Jason Thompson: Kunst aus Büchern. 28 Projekte für spielerisches Recycling. Bern: Haupt Verlag, 2012. 152 S., farb. Abb. Br. 21,5 × 25,5 cm. 24,90 Euro. ISBN 978-3-258-60052-9.


Vorauszuschicken ist, daß die Rezension vermutlich günstiger ausgefallen wäre, hieße das Buch »Hübsche Dinge, aus Büchern gebastelt«, denn Kunst entsteht in den vorgestellten »28 Projekten« eigentlich nicht. Das Buch stellt zwar auch Arbeiten bekannter oder auch unbekannterer Buchkünstler vor, ist jedoch in erster Linie gedacht als Anregung oder Anleitung für den Laien, also eben den Nicht-Künstler, aus dem Rohmaterial Buch Gebrauchsgegenstände oder schön anzusehende Spielereien herzustellen. Folgerichtig grenzt der Untertitel das Thema des Buches auch auf »spielerisches Recycling« ein. Und wenn im Vorwort richtig gesagt wird: »Bücher sind Artefakte des menschlichen Geistes und Schaffens«, so wird hier eben das wertlos gewordene Buch, oder häufig auch nur das bedruckte Papier, als Abfall verwertet, oder konkret gesagt, man findet eine Anleitung, das Buch sinnvoll zu zerstören.
Die Gestaltung des Buches ist hoch zu loben. Den einzelnen Kapitel und Abschnitte sind ganzseitige Überschriften auf schwarzem Grund mit einer aussagekräftigen Abbildung vorangestellt, die man beim Durchblättern leicht findet. Neben kurzen Beschreibungen von Arbeitsmaterial und Techniken werden die Ergebnisse der vorgestellten Projekte abgebildet, die teilweise von bekannten Designern geschaffen wurden, häufig vom Autor selbst, dem Buchbinder und autodidaktischen Buch- und Papierkünstler Jason Thompson.

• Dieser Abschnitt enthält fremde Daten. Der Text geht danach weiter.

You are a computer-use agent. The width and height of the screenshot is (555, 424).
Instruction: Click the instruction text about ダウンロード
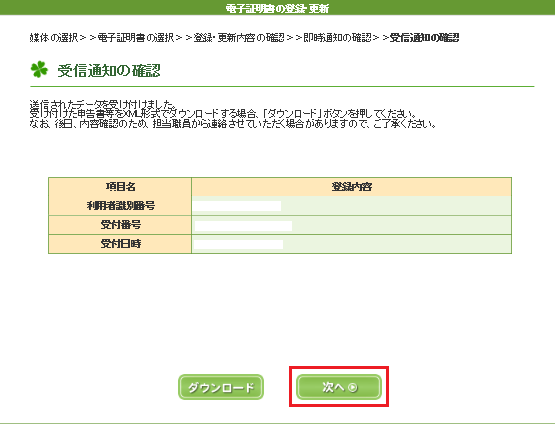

Anders als der Titel vermuten läßt, widmet sich lediglich das dritte Kapitel auf den Seiten 120 bis 150 der Kunst aus Büchern. Dieses ist dann auch das einzig interessante für den Bücherfreund, und nur diese wenigen Seiten sind Rechtfertigung und Anlaß, das Buch an dieser Stelle zu rezensieren.
Dieses dritte Kapitel versteht sich als »Galerie« unter dem Titel Bücher neu konzipieren. Hier werden, gemeinsam mit einem kurzen »Künstlerprofil« wichtige Beispiele von gut dreißig Künstlern und Designern der zeitgenössischen Kunstszene der USA, Kanadas und Großbritanniens vorgestellt. Dazu gehört zum Beispiel Lisa Kokin, die, in durchaus schuldbewußter Konfrontation zu ihrem Judentum, das Skalpell an das Buch ansetzt, um dessen Inhalt herauszulösen, und damit das Buch auf eine neue Form reduziert. Oder Robert The, dessen Arbeiten mit Dekonstruktionen/Rekonstruktionen und Wiederbelebung beschrieben werden wollen und dessen Objekte auf zwei Seiten vorgestellt werden. Veronika Anita Teubert, ebenfalls aus New York, sieht sich von der deutschen Romantik inspiriert und versiegelt gelesene Bücher mit Bienenwachs, um sie zu bemalen. Alex Queral aus Philadelphia hingegen nutzt alte Telefonbücher für plastische Porträts.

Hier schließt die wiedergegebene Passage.